Prosecution for Illegal Use of a Narcotic While Pregnant (Note)

This act amends Tennessee’s fetal homicide law to allow the prosecution of a pregnant woman for the illegal use of a narcotic drug, if her child is born addicted or harmed by the drugs she took during her pregnancy.  The charge of assault is a misdemeanor offense, but if the child is harmed, aggravated assault, with a 15-year maximum prison term, could be charged. That a woman is enrolled in long term drug addiction treatment before the child is born, remains in the program after delivery and successfully completes the program is an affirmative defense under the law. The law is set to expire on July 1, 2016.

Submitted as:

SB 1391
Status:  Signed into law on April 29, 2014.

Tennessee is the only state to adopt a law to criminalize drug use during pregnancy. The 2014 bill followed on the heels of the Safe Harbor Act passed in 2013, (see page 91) which encouraged pregnant women to seek substance abuse treatment by removing the threat of losing custody of their baby. 

Other states, according to a December 2014 Guttmacher Institute report, have laws on the books intended to address pregnant women who harm their babies because of substance abuse during their pregnancies, but they all stop short of criminalization.

  • 18 states consider substance abuse during pregnancy to be child abuse under civil child welfare laws;
  • 3 states consider substance abuse during pregnancy to be grounds for commitment of the pregnant woman;
  • 15 states require health care professionals to report suspected prenatal drug abuse; and
  • 4 states require testing of pregnant women for prenatal drug exposure if a health care professional suspects child abuse.

Only 19 states have drug treatment programs dedicated to the treatment of pregnant women. In 11 states, pregnant women have priority access to state-funded drug treatment programs.

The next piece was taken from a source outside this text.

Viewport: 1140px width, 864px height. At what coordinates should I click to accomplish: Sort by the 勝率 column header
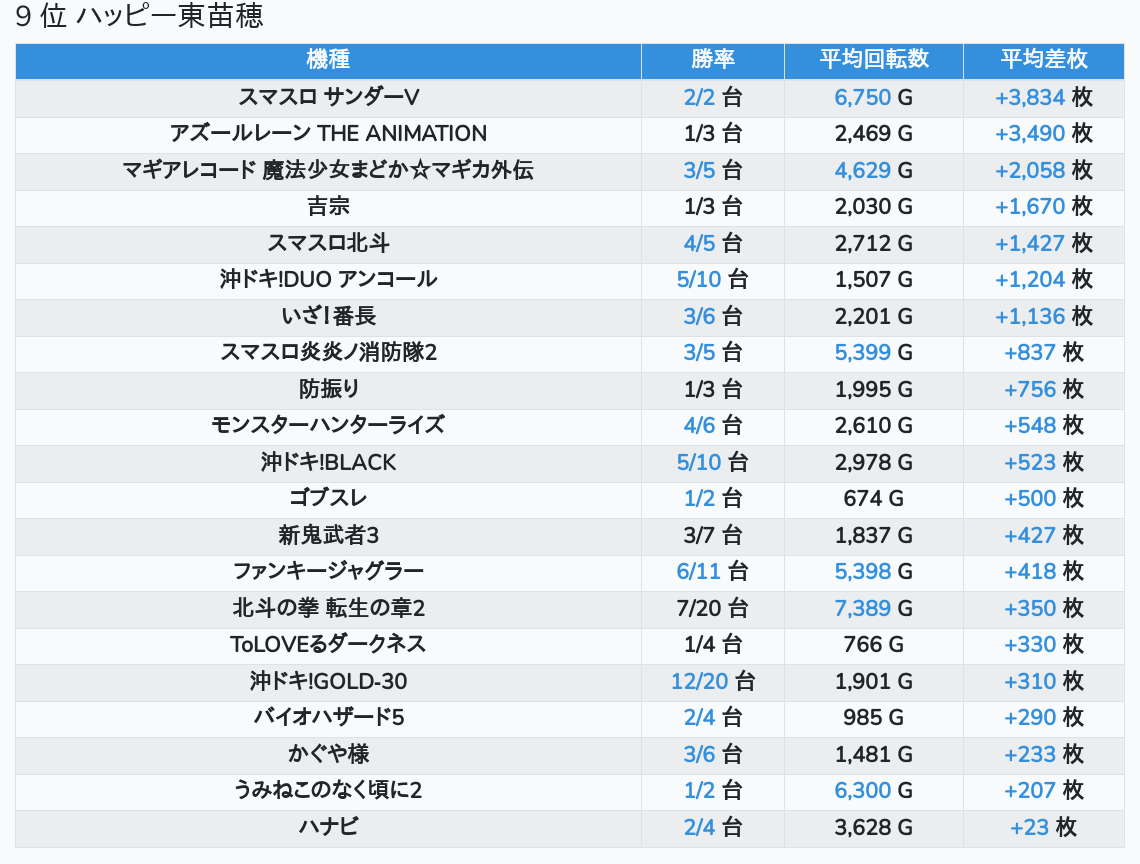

State and national media reported the first arrest under the new law in July 2014 after an East Tennessee mother and her newborn tested positive for drugs. Her sentencing was ultimately postponed after she entered drug treatment.

Proponents of the bill say that in the first case, the law worked as intended, encouraging drug abuse treatment. Opponents of the law fear that pregnant women who may be abusing drugs will avoid health care altogether.

In an unusual move that secured bipartisan passage of the bill and the signature of Gov. Bill Haslam, the Tennessee law has a sunset clause setting its expiration on July 1, 2016.